Are you one of the brands ignoring a lucrative customer segment?

Research and product development at The Global Centre for Modern Ageing reveals a market in plain sight that's being missed

Julianne Parkinson, CEO of the Global Centre for Modern Ageing
Julianne Parkinson, CEO of the Global Centre for Modern Ageing

A big, growing customer segment with high disposable income is so misunderstood it’s being ignored, according to CEO of The Global Centre for Modern Ageing, Julianne Parkinson. 

Based in Adelaide, the GCMA is a not-for-profit organisation which does independent and commissioned research, helping businesses here and overseas to innovate, design, develop, test prototypes, commercialise, package products and develop language for marketing for products for older people. Parkinson believes it's a demographic that will shatter most marketers’ and brands’ expectations. 

“We know the market is misunderstood and untapped because of all the research by GCMA, the Council for the Ageing and other organisations here and internationally, and we hear it anecdotally because we work closely with this age group. The Royal Commission into Aged Care also shone a light on the fact there’s not enough products and services for this group," Parkinson tells CMO.

“Another reason we know it’s not being catered for is because the market simply didn’t exist before. We’re seeing changing consumer behaviour and trends in how older people want to live. The adage rings true when people say, ‘I’m certainly not my mother or grandmother at the same age’”. 

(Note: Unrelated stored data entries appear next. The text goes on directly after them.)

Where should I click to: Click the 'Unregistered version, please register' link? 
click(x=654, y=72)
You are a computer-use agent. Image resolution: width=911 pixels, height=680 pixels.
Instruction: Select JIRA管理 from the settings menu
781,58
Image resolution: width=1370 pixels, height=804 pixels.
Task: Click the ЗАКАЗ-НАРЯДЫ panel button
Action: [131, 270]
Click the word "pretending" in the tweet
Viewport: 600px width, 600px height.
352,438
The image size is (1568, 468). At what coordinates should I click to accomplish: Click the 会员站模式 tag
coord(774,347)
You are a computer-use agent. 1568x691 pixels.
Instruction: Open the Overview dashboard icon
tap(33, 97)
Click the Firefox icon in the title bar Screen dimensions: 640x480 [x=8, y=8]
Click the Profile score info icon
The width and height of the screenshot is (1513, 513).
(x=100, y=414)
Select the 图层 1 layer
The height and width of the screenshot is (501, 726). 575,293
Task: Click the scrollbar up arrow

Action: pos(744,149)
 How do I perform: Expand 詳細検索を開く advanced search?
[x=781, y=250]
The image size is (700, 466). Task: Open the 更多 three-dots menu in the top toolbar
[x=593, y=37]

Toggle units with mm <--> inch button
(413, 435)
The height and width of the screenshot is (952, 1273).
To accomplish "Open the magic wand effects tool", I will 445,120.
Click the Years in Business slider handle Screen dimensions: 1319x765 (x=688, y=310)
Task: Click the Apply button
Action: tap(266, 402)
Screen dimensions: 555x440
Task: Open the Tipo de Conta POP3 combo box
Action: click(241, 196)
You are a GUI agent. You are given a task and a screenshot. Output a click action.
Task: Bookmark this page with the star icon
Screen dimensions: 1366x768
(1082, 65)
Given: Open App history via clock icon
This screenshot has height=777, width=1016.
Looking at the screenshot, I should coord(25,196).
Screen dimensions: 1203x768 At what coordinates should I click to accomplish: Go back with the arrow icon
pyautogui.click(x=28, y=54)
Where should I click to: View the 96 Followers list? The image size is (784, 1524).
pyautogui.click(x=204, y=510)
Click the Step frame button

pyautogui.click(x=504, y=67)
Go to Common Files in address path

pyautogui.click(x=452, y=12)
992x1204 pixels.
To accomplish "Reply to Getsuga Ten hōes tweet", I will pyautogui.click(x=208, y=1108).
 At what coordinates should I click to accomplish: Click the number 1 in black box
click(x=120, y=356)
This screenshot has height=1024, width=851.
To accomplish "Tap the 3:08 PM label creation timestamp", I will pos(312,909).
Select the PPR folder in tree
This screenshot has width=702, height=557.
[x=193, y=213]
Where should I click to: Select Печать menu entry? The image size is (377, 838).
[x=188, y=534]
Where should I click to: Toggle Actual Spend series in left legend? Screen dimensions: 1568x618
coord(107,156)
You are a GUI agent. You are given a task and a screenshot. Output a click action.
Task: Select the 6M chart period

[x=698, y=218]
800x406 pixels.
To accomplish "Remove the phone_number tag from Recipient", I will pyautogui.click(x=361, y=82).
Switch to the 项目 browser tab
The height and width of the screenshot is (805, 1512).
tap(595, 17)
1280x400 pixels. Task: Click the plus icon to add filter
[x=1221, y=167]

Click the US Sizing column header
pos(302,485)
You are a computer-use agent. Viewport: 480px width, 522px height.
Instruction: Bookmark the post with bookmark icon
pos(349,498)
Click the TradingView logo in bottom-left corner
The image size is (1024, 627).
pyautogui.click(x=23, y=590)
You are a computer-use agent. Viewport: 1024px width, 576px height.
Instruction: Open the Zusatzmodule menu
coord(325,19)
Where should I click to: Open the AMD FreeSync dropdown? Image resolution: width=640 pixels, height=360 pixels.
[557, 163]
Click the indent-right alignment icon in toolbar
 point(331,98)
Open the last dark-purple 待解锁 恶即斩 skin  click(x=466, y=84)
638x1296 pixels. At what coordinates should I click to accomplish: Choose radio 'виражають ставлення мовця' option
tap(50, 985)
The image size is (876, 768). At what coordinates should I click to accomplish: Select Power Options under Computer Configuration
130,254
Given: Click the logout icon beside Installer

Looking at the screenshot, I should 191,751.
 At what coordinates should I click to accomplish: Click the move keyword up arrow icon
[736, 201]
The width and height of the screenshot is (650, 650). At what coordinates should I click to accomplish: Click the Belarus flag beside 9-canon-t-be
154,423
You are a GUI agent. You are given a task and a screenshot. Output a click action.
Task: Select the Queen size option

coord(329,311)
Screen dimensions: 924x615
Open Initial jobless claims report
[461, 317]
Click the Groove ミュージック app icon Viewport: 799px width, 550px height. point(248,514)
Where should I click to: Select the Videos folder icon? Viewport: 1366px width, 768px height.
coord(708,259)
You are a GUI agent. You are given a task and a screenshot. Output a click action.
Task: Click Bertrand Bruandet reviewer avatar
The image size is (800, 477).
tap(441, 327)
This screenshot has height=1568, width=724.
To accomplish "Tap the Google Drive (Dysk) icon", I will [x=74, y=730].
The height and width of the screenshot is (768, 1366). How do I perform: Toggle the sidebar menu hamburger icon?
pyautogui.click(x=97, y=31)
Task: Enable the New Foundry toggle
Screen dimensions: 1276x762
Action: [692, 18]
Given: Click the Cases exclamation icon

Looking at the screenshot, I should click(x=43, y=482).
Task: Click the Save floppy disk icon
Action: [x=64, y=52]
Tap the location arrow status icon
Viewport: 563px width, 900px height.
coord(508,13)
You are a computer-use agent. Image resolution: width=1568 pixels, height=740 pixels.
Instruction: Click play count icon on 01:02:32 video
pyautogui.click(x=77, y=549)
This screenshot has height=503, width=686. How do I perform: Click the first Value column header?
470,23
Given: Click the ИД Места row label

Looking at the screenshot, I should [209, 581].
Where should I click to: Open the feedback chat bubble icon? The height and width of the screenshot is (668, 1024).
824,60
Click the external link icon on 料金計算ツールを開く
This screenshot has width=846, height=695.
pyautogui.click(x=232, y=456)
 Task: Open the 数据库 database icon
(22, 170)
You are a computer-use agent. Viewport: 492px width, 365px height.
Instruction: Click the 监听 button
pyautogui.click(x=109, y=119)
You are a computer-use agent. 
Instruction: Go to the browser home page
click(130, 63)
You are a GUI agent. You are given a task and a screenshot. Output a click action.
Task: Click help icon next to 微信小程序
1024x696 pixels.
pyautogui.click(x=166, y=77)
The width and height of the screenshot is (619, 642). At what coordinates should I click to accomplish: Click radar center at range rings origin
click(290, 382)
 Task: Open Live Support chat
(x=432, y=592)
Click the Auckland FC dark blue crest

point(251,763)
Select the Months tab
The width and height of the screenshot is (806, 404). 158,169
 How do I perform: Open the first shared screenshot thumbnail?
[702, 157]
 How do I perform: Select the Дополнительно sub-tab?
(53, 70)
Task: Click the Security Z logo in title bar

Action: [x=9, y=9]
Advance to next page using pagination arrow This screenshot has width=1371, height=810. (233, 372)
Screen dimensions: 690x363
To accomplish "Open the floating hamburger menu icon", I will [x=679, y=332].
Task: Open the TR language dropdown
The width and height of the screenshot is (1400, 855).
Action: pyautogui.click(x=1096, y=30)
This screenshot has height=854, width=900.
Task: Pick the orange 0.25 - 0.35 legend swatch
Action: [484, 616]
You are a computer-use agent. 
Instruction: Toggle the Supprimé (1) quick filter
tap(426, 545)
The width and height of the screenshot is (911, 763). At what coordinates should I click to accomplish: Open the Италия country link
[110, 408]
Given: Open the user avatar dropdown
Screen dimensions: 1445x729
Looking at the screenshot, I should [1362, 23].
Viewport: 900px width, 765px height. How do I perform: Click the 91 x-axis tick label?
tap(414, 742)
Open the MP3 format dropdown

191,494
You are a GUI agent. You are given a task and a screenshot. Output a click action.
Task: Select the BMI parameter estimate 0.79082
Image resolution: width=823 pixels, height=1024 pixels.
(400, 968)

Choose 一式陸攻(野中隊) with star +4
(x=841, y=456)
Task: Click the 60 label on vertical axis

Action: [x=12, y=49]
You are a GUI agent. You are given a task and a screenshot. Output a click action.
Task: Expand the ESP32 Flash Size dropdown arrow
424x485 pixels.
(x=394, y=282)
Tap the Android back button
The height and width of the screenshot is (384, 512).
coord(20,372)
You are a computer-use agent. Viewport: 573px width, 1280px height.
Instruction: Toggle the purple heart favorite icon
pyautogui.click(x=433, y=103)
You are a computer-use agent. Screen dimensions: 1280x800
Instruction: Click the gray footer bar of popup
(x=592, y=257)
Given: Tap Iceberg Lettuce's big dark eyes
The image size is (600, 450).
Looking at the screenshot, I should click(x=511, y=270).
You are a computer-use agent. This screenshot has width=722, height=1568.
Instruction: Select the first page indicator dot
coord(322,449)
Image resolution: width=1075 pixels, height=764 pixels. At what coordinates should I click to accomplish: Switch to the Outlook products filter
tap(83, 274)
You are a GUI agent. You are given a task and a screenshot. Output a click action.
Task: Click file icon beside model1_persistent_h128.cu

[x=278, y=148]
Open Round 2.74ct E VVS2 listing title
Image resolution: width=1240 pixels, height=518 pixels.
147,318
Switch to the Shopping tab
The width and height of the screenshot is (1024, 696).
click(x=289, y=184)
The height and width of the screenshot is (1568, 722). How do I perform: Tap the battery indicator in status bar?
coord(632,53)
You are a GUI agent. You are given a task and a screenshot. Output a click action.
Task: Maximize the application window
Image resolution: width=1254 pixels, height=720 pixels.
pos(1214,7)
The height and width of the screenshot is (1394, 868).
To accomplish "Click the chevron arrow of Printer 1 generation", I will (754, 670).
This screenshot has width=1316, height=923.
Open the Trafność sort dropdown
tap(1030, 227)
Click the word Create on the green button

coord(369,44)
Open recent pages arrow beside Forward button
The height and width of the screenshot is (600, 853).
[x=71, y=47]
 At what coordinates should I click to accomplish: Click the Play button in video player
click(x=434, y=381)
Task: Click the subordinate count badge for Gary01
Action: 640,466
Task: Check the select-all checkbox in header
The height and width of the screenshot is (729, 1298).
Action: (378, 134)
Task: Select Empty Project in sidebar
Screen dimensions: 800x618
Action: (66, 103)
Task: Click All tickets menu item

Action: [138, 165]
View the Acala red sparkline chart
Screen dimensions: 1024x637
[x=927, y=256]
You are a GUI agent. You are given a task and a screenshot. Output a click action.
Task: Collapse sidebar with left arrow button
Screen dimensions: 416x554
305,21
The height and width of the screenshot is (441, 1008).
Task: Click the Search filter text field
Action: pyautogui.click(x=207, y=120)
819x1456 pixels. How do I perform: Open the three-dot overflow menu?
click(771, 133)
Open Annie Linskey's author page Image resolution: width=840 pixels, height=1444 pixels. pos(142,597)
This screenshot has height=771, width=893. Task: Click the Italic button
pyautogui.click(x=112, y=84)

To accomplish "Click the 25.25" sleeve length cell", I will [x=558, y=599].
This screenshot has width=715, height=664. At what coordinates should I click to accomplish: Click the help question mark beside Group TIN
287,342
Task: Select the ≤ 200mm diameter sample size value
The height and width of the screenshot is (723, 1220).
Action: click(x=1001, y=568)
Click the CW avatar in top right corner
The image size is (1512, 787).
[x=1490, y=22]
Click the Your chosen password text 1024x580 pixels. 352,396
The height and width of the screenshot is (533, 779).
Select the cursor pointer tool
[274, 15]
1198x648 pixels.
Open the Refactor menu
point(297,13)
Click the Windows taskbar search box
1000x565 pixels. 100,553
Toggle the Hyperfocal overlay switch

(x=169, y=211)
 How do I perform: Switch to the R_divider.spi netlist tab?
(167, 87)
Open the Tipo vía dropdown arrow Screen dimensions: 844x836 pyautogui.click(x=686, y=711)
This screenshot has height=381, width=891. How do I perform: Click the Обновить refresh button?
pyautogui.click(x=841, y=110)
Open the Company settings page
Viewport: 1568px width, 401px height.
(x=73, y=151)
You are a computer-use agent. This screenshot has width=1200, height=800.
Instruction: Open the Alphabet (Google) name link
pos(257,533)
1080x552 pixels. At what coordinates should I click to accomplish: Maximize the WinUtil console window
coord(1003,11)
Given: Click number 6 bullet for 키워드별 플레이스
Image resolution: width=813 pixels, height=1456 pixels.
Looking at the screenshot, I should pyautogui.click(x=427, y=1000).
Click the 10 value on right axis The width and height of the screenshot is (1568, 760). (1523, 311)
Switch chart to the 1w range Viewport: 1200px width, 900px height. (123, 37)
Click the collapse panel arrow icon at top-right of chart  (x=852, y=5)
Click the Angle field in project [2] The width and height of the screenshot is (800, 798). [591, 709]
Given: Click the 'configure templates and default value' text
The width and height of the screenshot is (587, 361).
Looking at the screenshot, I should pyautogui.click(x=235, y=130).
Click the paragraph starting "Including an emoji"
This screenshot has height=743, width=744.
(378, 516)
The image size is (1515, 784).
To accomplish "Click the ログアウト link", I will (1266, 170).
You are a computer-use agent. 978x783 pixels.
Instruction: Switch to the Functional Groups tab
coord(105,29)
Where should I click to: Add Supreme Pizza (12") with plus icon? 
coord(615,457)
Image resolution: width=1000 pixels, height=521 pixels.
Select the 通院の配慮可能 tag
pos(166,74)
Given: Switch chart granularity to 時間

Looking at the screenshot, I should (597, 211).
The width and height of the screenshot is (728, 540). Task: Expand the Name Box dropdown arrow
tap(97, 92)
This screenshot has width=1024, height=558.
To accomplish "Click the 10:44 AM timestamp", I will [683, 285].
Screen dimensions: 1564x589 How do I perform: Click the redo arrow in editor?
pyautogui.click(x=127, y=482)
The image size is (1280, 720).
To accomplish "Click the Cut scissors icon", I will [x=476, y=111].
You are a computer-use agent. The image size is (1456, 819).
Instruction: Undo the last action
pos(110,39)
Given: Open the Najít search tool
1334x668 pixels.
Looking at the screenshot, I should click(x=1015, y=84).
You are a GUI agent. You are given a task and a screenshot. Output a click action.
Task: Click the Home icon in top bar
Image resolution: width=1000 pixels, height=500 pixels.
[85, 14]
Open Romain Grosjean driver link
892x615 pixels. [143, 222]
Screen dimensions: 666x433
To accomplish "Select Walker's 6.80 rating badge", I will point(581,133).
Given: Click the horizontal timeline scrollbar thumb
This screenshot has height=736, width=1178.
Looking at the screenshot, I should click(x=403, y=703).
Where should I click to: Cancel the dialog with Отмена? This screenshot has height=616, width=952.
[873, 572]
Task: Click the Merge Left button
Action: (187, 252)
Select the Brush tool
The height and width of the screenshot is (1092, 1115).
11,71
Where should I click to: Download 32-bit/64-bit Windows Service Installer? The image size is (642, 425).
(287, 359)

Parkinson calls it the ‘demographic of the modern age’ and believes it should be the most attractive demographic for brands and marketers to investigate and target because it has never before been so populous nor had such a growth trajectory. As well as being a solid market just waiting to be catered to, the group has never been so healthy and has many years ahead of it. What's more, they’re educated and tech-savvy, keen to participate in life and have never previously had the disposable income they now have through superannuation to fund their wants.

Another bonus for businesses looking to engage with this group is the fact that the market is global and full of export opportunities. 

Internationally, the spending power of people 65-plus is estimated to be $11.6 trillion per annum, and Parkinson says this will grow to $19.4 trillion in the next decade. As a segment of world population, the 65-plus  demographic is expected double between now and 2050 to 1.5 billion people. The same demographic in Australia now is 4.3 million and estimated to grow to 7.6 million by 2051. 

“This demographic creates a very interesting environment for businesses that might be struggling with where their next five to 10-year growth projection is coming from, especially if their traditional markets are slowing up,” Parkinson says. 

“Boards and management of mainstream companies - not already connected with aged care - haven’t been thinking about older markets. They need to understand the facts about older people. It's not just the numbers but also the changing behaviours, profiles, personas and the fact they are looking for personalised products and services just like younger generations. This doesn’t seem to have made it to whiteboards and is certainly not making up the componentry of magnificent marketing teams.”

Read more: Customer Segmentation: Slices of Lives

Product and services scope

The desire of eight in 10 people to stay in their own homes has opened a huge market for products and services to make homes safer, more manageable and comfortable. 

“They want a better breadth and depth of choices to stay in their current home. This creates enormous business opportunities for all sorts of products and services,” Parkinson says. 

But while aged-care providers and safety-oriented companies are more aware of ‘typical senior’ needs around mobility, safety, health and personal care, Parkinson believes almost no product category should be ruled out for older people. 

“Their product and service selection is as wide as it was when people were younger. There are very few things we consume as we get older that aren't similar to earlier in life. It's just the way we consume that can be quite different,” she says.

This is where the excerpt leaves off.